Task objective: Transcribe the listing word for word. Begin at its first line and end with the line containing "1525x784 pixels.".

##### Supplied material

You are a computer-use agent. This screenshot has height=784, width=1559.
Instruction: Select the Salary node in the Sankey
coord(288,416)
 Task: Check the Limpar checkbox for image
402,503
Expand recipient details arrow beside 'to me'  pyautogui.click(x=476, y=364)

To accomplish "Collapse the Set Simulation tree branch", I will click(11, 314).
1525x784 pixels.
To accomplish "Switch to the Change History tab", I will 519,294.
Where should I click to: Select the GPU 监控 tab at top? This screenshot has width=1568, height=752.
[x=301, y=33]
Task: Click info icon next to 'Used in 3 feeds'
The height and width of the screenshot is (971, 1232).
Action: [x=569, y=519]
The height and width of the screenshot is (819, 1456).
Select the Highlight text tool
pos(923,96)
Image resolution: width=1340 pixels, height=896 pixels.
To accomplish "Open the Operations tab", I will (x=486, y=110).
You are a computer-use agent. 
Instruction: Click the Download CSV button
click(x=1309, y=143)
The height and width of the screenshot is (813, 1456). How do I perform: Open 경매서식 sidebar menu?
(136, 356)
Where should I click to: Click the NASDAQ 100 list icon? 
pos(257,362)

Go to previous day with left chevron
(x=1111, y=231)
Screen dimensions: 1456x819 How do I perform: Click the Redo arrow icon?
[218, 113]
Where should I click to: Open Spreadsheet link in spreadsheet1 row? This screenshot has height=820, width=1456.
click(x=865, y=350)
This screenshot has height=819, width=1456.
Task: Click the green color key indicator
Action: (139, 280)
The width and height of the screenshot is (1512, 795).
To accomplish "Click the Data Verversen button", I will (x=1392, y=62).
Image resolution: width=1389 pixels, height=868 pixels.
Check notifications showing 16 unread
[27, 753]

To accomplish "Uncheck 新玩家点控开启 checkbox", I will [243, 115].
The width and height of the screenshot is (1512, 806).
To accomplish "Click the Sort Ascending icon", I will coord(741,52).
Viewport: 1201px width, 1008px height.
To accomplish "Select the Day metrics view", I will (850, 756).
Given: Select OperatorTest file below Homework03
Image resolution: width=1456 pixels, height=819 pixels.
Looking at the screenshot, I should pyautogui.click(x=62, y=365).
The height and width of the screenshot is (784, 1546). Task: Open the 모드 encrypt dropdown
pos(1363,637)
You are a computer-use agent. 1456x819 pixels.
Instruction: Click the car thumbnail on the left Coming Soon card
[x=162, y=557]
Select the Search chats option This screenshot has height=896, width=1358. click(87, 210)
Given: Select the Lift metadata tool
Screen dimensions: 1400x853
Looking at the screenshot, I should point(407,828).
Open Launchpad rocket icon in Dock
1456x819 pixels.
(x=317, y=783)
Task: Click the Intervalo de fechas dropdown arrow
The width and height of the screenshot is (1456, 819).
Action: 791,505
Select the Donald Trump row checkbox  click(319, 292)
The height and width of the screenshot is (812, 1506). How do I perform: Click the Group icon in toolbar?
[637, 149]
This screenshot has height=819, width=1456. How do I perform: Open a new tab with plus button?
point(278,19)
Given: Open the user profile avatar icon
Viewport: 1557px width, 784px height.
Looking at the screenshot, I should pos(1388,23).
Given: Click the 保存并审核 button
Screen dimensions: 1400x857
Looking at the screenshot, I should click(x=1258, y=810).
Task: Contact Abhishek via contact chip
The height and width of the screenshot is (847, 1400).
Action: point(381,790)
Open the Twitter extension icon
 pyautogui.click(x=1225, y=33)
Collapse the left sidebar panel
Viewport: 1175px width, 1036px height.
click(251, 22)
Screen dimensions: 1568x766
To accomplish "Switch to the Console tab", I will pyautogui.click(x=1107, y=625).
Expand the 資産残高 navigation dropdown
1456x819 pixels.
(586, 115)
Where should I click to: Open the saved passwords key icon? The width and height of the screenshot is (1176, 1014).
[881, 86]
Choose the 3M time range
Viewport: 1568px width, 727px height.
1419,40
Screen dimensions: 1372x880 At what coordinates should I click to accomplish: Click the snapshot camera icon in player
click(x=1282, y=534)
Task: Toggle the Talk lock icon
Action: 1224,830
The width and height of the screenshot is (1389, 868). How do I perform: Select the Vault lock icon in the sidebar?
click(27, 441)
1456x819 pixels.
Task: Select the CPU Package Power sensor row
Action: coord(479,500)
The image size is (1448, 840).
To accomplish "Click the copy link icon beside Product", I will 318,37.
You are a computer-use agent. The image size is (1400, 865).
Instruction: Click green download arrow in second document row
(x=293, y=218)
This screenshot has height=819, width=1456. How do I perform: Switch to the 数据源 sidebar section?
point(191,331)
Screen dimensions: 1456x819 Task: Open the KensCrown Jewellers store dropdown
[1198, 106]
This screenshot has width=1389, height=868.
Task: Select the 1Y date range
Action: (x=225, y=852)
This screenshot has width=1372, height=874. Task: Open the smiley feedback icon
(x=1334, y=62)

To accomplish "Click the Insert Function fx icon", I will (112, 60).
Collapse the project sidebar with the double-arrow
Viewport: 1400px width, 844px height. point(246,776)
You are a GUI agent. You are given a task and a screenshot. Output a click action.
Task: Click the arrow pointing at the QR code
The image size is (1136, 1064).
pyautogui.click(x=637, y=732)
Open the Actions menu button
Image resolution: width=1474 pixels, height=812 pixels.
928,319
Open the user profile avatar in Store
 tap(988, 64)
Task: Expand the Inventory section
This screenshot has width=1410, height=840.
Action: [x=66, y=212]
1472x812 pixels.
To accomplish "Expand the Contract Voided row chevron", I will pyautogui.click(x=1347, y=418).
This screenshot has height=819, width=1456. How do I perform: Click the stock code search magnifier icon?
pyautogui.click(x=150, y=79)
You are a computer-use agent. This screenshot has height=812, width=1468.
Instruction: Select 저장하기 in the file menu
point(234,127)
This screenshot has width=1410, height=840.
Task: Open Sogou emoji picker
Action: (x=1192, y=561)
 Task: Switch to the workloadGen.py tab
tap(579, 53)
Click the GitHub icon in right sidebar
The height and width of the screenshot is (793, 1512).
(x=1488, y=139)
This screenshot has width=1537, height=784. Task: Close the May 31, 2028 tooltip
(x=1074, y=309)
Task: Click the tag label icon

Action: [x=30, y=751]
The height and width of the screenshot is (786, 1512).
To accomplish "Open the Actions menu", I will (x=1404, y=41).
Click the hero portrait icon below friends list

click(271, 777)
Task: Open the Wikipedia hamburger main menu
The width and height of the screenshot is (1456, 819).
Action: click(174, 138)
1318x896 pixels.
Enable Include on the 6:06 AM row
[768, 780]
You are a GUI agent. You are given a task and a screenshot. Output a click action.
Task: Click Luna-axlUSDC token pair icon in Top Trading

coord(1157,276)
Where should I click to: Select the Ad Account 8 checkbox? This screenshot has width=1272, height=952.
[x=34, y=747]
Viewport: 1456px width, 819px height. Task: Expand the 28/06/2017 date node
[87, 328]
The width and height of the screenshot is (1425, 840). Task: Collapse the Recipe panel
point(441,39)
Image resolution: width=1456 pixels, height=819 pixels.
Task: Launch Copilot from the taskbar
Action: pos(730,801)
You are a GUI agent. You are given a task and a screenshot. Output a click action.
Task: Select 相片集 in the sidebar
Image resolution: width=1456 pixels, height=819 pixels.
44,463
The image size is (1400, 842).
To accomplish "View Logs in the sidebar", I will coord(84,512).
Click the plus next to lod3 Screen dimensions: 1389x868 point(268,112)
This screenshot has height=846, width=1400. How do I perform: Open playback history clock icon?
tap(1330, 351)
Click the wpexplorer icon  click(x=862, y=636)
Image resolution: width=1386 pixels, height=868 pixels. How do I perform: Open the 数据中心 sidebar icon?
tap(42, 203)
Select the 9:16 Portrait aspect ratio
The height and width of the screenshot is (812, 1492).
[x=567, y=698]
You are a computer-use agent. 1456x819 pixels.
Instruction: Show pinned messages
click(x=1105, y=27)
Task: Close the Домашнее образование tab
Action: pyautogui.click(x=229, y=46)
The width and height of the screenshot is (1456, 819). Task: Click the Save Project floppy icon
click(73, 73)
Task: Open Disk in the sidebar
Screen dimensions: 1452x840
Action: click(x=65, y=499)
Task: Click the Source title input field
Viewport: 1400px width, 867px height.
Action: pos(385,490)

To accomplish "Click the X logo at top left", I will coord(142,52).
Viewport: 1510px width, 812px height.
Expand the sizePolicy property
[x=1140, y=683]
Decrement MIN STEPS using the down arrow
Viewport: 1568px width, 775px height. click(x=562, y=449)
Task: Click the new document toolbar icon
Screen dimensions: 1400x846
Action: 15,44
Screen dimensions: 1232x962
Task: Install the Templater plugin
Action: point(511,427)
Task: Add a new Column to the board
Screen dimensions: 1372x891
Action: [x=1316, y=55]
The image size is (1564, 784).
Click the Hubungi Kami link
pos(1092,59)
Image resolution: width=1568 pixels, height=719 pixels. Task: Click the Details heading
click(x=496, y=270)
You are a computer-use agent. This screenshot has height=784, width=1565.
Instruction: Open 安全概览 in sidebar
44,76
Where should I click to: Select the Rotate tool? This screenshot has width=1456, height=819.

##########

Answer box:
You are a computer-use agent. This screenshot has height=784, width=1559.
Instruction: Select the Salary node in the Sankey
coord(288,416)
 Task: Check the Limpar checkbox for image
402,503
Expand recipient details arrow beside 'to me'  pyautogui.click(x=476, y=364)

To accomplish "Collapse the Set Simulation tree branch", I will click(11, 314).
1525x784 pixels.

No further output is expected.